THE law of God, given by Moses to the Jews, to insinuate both to us and to them, that by the sin of Adam man is conceived and born in sin, and obnoxious to his wrath, ordained that a woman, after childbirth, should continue for a certain time in a state which that law calls unclean; during which she was not to appear in public, nor presume to touch any thing consecrated to God.1 This term was of forty days upon the birth of a son, and the time was double for a daughter: on the expiration of which, the mother was to bring to the door of the tabernacle or temple, a lamb of a year old. and a young pigeon or turtle-dove. The lamb was for a holocaust, or burnt-offering, in acknowledgment of the sovereignty of God, and in thanksgiving for her own happy delivery; the pigeon or turtle-dove was for a sin-offering. These being sacrificed to Almighty God by the priest, the woman was cleansed of the legal impurity, and reinstated in her former privileges.
A young pigeon, or turtle-dove, by way of a sin-offering, was required of all, whether rich or poor: but whereas the charge of a lamb might be too burdensome on persons of narrow circumstances, in that case, nothing more was requires than two pigeons, or two turtle-doves, one for a burnt, the other for a sin-offering.2
Our Saviour having been conceived by the Holy Ghost, and his blessed Mother remaining always a spotless virgin, it is most evident from the terms of the law,3 that she was, in reality, under no obligation to it, nor within the intent of it. She was, however, within the letter of the law, in the eye of the world, who were as yet strangers to her miraculous conception. And her humility making her perfectly resigned, and even desirous to conceal her privilege and dignity, she submitted with great punctuality and exactness to every humbling circumstance which the law required. Pride indeed proclaims its own advantages, and seeks honors not its due; but the humble find their delight in obscurity and abasement, they shun all distinction and esteem, which they clearly see their own nothingness and baseness to be most unworthy of: they give all glory to God alone, to whom it is due. Devotion also and zeal to honor God by every observance prescribed by his law, prompted Mary to perform this act of religion, though evidently exempt from the precept. Being poor herself, she made the offering appointed for the poor: accordingly is this part of the law mentioned by St. Luke,4 as best agreeing with the meanness of her worldly condition. But her offering, however mean in itself, was made with a perfect heart, which is what God chiefly regards in all that is offered to him. The King of Glory would appear everywhere in the robes of poverty, to point out to us the advantages of a suffering and lowly state, and to repress our pride, by which, though really poor and mean in the eyes of God, we covet to appear rich, and, though sinners, would be deemed innocents and saints.

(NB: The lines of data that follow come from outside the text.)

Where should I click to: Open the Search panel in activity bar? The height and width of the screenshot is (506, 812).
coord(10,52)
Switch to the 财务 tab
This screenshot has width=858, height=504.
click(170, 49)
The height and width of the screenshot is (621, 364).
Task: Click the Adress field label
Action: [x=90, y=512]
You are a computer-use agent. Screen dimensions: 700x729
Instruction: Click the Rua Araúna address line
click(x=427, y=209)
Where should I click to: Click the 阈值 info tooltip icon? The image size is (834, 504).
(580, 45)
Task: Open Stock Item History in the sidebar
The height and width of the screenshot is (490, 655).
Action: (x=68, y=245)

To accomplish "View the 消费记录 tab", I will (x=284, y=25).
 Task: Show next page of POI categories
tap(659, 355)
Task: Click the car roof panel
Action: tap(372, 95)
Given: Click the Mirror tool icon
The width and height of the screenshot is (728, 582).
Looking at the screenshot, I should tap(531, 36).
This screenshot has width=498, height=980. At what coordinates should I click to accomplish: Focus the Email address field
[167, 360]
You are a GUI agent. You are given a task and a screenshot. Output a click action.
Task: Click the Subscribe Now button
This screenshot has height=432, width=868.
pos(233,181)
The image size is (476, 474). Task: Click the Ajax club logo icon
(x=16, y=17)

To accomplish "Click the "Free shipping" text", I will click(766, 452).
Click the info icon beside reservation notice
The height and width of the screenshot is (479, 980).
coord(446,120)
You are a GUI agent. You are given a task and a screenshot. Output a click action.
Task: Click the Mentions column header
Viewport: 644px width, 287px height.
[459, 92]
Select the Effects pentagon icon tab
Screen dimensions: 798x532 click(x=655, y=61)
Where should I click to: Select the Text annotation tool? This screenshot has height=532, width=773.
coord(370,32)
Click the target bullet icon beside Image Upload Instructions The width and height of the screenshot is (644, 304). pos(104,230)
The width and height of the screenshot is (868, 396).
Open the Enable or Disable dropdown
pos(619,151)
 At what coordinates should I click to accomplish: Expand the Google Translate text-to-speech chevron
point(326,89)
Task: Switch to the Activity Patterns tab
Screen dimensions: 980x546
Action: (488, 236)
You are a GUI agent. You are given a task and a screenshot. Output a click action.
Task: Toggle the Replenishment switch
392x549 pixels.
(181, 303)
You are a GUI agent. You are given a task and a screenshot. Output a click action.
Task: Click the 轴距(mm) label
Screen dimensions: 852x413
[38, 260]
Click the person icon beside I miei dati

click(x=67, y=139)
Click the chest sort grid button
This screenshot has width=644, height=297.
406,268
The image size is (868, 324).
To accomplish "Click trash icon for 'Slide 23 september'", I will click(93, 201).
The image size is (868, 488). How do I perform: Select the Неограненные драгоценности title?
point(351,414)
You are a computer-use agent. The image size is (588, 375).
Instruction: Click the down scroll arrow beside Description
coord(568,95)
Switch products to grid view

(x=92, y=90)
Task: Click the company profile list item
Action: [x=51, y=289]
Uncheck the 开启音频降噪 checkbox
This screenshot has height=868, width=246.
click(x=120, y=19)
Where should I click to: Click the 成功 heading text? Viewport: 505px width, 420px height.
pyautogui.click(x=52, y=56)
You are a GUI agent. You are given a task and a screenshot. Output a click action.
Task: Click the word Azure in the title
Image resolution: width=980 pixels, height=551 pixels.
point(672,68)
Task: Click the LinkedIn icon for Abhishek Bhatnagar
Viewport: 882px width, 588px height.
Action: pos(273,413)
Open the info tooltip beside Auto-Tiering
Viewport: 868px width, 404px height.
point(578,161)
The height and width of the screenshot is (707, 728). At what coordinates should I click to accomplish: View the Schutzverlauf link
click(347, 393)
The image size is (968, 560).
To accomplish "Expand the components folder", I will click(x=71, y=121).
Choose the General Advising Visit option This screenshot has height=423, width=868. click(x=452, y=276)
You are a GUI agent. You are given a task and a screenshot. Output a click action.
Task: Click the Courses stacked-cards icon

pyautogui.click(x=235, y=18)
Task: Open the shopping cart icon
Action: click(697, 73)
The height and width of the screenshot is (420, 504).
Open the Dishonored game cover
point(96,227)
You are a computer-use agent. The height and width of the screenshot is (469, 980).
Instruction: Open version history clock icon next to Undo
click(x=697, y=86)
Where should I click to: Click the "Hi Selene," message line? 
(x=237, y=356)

A second great mystery is honored this day, regarding more immediately the person of our Redeemer, viz. his presentation in the temple. Besides the law which obliged the mother to purify herself, there was another which ordered that the first-born son should be offered to God:5 and in these two laws were included several others, as, that the child, after its presentation, should be ransomed6 with a certain sum of money,* and peculiar sacrifices offered on the occasion.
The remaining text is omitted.